I saw my Rheumatologist this morning to discuss the next step in my war against scleritis. So far I have failed Methotrexate, Cyclophosphamide, Azathioprine and Rituximab. My doctor reckons that because scleritis is rare not much research has been put into treatments so they are just trying everything until they find something that works.
Ok so the plan is either Infliximab infusions or Humira injections. Because the treatment is expensive the hospital has to put a plan in to the expensive drug committee stating my case and hopefully they will approve one of them. The doctor reckons that they will probably go with the infusions because you can give a larger dose at once and you can be more precise with dosing as it goes on bodyweight. It will be a pain having to have to go to the hospital for infusions but at this stage I need to do everything I can to get rid of this nasty, painful disease before it wrecks my eyesight any more than it already has. I already have awful vision from the Keratoconus so I really don’t need the scleritis damaging my eyes too.

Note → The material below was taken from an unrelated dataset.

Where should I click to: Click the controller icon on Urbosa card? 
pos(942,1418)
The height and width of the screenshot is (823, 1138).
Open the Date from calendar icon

I am hoping that if the treatment works it will take away the swelling that I have under my eye. It looks awful like I have been punched in the eye and is from inflammation and the fortnightly steroid injections I have to have. I often have a black eye after the injections too. When I am meeting someone for the first time I really hate to look them in the eye because my eye looks so ugly. I find myself looking anywhere but their eyes which can be perceived as rude but I don’t mean it to be I am just a bit embarrassed.
The drug committee only meets once a month so it could be a week or two until I hear anything. In the meantime I have to stop the Cyclophosphamide at the end of this week as I have been on it for 6 months which is the maximum duration as it is an accumulative dose and I am now up to the maximum dose. It’s not working any more anyway so there is no point in continuing with it.
I will be glad to be off of the chemo and it’s associated side effects, although I know that the new med will have it’s own set of sides to contend with.
I felt that it was a really positive meeting this morning. The rheumatologist was great; she really explained things and listened to my questions and concerns. Let’s hope that this next line of treatment works!